- **Exercise instructions**: Output only this range of the data below: the line that contains "The image size is (854, 480)." through the final line, both ends included, each retyped exactly.
[[ Source data, beginning ]]
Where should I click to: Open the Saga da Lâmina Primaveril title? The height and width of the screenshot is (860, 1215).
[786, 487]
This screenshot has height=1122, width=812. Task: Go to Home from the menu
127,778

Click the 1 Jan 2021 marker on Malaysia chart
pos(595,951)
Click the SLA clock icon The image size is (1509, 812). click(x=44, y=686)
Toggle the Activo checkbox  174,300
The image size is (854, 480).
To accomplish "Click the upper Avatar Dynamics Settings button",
[[ Source data, end ]]
- **Answer box**:
The image size is (854, 480).
To accomplish "Click the upper Avatar Dynamics Settings button",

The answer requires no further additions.